Extrait de l’article
Considéré comme l’un des plus grands prédicateurs du royaume de France, Jean-Baptiste Massillon doit essentiellement sa notoriété aux sermons des deux cycles du Petit Carême et du Grand Carême. Ses oraisons funèbres, assez peu nombreuses, n’ont pas tout à fait bénéficié du même succès et le jugement sévère de Chateaubriand semble avoir prévalu :
Massillon a fait quelques oraisons funèbres ; elles sont inférieures à ses autres discours. Son Éloge de Louis XIV n’est remarquable que par la première phrase : « Dieu seul est grand, mes frères ! » C’est un beau mot que celui-là, prononcé en regardant le cercueil de Louis XIV
Ce raccourci, sans doute assez injuste, est néanmoins très éclairant.
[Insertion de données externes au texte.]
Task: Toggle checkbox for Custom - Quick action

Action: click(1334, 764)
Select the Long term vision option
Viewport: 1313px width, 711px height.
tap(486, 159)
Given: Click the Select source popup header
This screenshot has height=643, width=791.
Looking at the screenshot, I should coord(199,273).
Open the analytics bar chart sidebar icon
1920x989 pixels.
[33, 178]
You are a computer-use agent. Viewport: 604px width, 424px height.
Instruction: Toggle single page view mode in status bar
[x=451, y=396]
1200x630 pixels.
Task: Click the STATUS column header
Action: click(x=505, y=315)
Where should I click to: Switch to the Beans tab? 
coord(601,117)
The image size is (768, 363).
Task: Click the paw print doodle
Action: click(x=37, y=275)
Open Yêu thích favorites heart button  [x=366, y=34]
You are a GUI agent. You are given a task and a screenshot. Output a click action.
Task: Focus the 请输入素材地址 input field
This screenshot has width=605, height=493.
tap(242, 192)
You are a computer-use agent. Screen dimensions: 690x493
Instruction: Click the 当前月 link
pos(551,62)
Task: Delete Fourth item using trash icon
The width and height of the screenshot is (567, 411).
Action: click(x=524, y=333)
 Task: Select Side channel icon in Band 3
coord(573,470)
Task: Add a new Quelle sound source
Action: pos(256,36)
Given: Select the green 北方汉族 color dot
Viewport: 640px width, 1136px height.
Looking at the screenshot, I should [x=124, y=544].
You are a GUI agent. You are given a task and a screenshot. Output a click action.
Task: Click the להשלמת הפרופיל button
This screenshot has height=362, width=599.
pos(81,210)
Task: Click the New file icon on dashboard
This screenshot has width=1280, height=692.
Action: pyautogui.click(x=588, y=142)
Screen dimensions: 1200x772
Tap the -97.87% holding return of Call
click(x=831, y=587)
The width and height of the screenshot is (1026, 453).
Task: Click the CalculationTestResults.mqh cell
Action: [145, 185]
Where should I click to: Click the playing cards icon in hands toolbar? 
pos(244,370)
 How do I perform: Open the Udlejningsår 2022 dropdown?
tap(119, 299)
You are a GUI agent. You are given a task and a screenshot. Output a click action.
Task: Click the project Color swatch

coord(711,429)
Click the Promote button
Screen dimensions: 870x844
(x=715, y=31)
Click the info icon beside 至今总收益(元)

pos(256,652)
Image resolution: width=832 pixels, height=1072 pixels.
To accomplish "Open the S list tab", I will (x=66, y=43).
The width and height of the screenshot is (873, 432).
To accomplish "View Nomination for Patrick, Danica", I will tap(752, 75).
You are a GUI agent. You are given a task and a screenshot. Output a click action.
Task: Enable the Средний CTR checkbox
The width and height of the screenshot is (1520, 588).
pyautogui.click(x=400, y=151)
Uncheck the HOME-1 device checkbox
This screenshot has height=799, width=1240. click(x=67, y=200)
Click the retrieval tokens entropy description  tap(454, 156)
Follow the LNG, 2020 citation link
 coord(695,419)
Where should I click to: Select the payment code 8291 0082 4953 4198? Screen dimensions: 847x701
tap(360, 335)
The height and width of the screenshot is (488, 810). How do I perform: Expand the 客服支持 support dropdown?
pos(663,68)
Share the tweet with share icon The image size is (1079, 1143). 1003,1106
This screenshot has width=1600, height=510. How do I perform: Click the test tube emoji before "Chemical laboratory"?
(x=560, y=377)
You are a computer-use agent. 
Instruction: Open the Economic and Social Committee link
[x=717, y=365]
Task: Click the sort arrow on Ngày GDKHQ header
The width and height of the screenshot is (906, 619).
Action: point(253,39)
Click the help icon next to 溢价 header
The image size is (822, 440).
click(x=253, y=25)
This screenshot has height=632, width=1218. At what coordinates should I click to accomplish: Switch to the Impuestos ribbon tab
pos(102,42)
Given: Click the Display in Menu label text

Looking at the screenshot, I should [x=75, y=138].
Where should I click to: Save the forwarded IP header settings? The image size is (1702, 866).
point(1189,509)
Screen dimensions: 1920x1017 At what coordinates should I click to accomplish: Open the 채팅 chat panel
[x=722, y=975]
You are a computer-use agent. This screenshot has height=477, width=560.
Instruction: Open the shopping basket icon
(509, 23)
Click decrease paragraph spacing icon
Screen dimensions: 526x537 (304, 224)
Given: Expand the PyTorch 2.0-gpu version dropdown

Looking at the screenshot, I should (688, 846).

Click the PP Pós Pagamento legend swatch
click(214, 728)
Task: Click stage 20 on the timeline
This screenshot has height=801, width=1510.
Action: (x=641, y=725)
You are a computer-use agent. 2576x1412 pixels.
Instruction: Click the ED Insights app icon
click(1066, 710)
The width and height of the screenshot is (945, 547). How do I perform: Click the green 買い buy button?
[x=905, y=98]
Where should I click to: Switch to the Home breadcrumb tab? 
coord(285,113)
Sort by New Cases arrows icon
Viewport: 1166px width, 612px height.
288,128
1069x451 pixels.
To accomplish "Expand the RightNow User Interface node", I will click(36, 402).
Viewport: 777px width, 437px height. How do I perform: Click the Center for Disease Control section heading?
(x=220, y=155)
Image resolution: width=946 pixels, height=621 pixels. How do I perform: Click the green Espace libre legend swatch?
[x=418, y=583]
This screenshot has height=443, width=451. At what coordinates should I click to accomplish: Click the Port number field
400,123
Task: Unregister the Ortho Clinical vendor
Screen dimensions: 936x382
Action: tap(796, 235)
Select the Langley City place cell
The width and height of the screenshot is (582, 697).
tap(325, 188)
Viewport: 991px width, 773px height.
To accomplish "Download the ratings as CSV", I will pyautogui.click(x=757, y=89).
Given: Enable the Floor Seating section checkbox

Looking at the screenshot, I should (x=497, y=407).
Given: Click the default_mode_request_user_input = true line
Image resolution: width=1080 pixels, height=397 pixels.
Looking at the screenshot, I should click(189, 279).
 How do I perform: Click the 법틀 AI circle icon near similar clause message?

Si l’on excepte le chapitre que Francis Assaf a consacré aux oraisons funèbres prononcées en l’honneur de Louis XIV, dans le cadre de son étude plus générale de la « thanatographie » du souverain, bien peu de commentateurs ont pris en compte l’ensemble du discours prononcé par Massillon : encore le critique s’en tient-il à son objet principal, l’étude de l’imaginaire politique et idéologique que mobilise (et nourrit à son tour) le vaste corpus de textes produit à l’occasion du décès de Louis XIV. On se contente généralement de citer cette formule brillante, ce « beau mot » si provocateur en apparence, sans véritablement en interroger les résonances à l’échelle du discours lui-même. Guère plus diserts, les concepteurs anciens de manuels de rhétorique « découpaient » parfois de larges extraits de l’oraison funèbre de Louis XIV pour donner à lire aux élèves quelques belles réussites, notamment dans l’art du portrait ou dans l’exercice du style pathétique. C’est là minimiser fortement l’importance d’une construction rhétorique savante, qui invite de façon provocante et paradoxale, à méditer sur la notion de grandeur. C’est cette logique globale qu’au-delà de la simple fulgurance stylistique, nous aimerions questionner ici.